Assistant Professor of Anesthesiology Tabriz University of Medical Sciences, Tabriz
Abstract:   (2940 Views)

 ABSTRACT

 Background: Postoperative pain is an important surgical problem. Recent studies in pain pathophysiology have led to the hypothesis that with perioperative administration of analgesics (pre-emptive analgesia) it may be possible to prevent or reduce postoperative pain.

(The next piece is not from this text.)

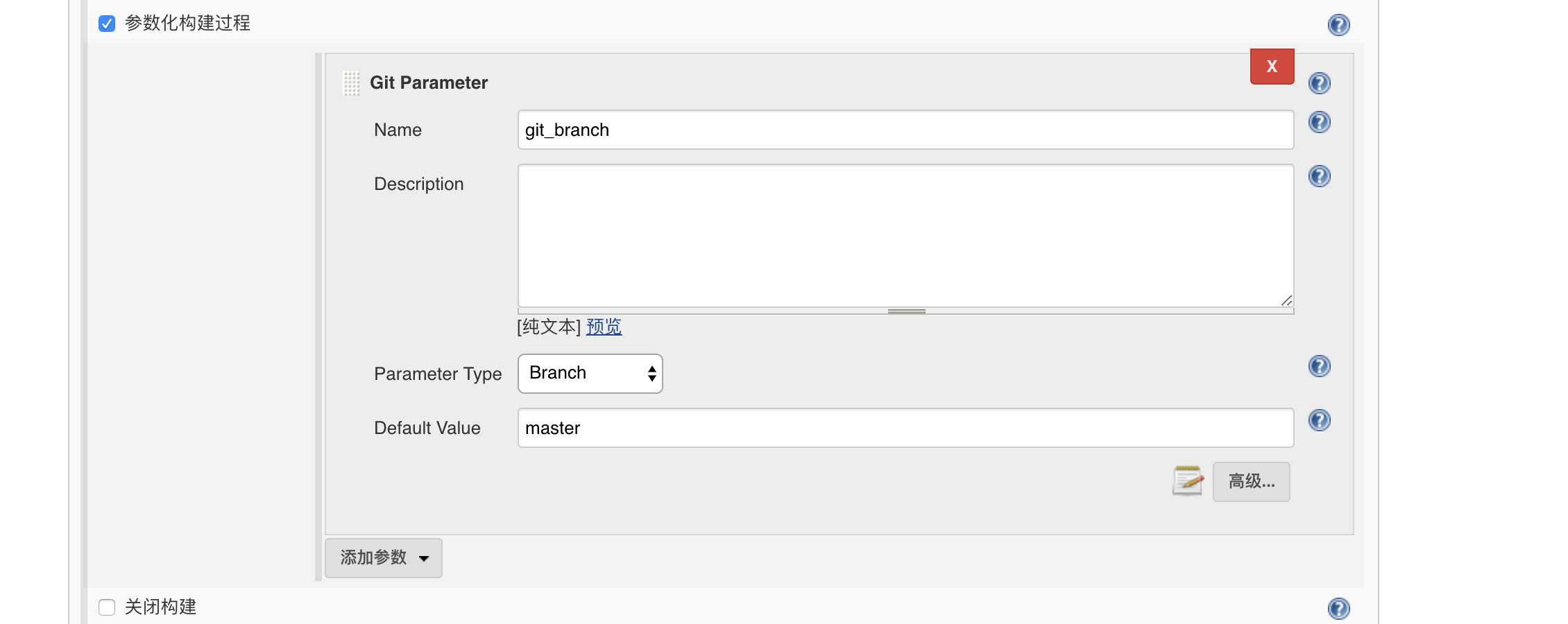1568x624 pixels.
Task: Open help for Parameter Type
Action: pyautogui.click(x=1320, y=366)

This study was planned to investigate the efficacy of pre-emptive analgesia on postoperative pain after major gynecologic abdominal surgeries.

 Methods: In this prospective, double-blinded, randomized, and placebocontrolled trial, 60 ASA physical status I and II patients undergoing major abdominal gynecologic surgeries were randomized to receive 45 mL of bupivacaine 0.375% or 45mL of normal saline 30 mL and 15 mL of the treatment solution was administered into the peritoneal cavity and incision, respectively, before wound closure. The pain score of the patients was evaluated by the visual analogue scale (VAS) on awakening, and at 6, 12, and 24h after surgery. Time to first analgesia request and total analgesic requirements in the first 24h were recorded.

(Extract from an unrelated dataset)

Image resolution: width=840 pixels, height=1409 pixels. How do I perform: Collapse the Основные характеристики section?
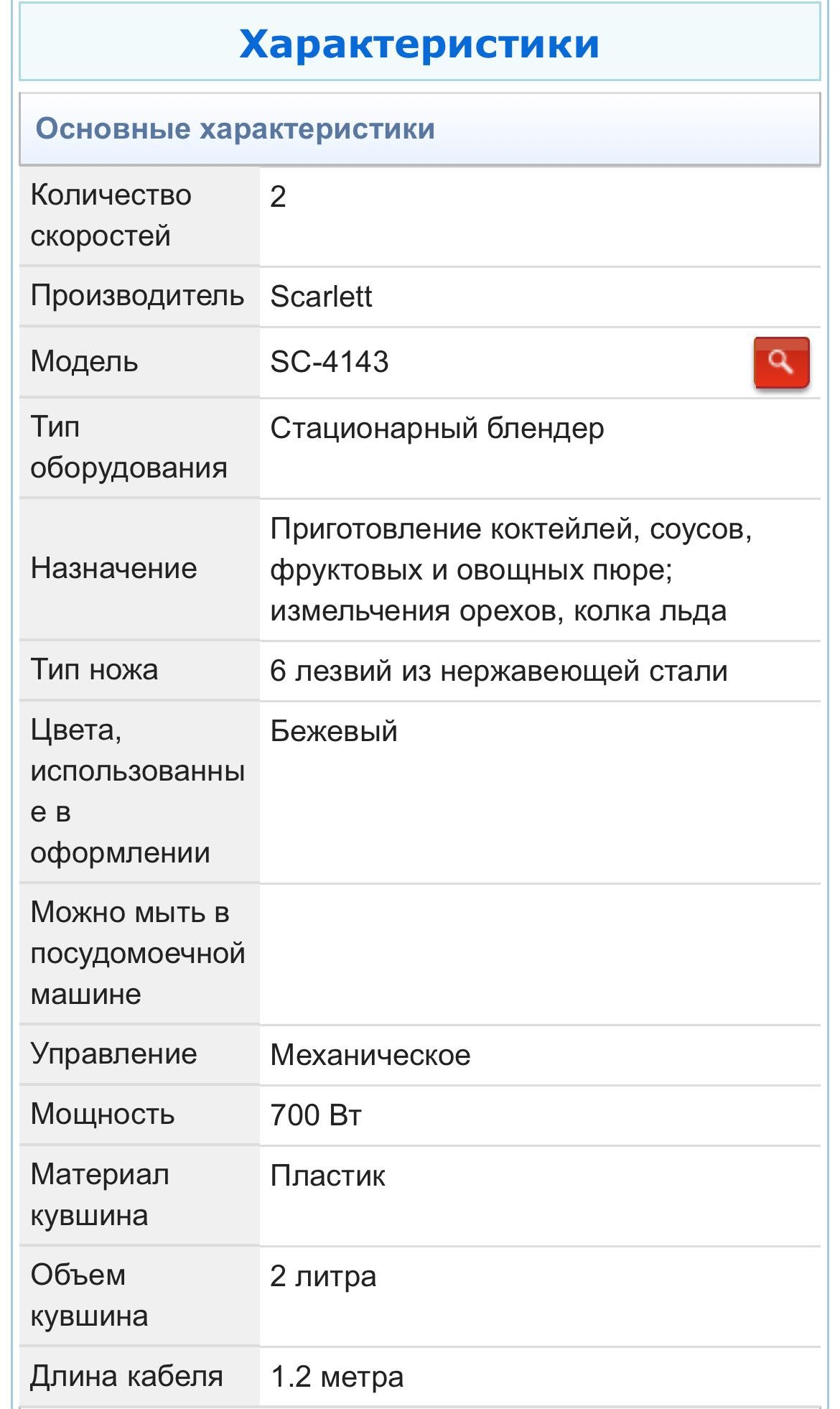(x=419, y=129)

 Results: Pain scores were significantly higher in the placebo group than in the bupivacaine group on awakening (5.98±1.01 v.s 1.05±1.05 p<0.001), and at 6h after surgery (5.37±0.85 vs. 2.51±1.02 p<0.001). First request to analgesia was significantly longer in the bupivacaine patients than in the placebo group (5.87±3.04 h vs. 1.35±0.36 p<0.001). Meperidine consumption over 24h was 96.00 ±17.53 mg in the placebo group compared with 23.28 ±14.89 mg in the bupivacaine patients (p<0.001).

 Conclusion: A combination of intraperitoneal and incisional bupivacaine infiltration at the end of abdominal gynecologic surgeries reduces postoperative pain on awakening and for 6 hours after surgery, and provides significant opioidsparing analgesia for 24 h after gynecologic abdominal surgeries.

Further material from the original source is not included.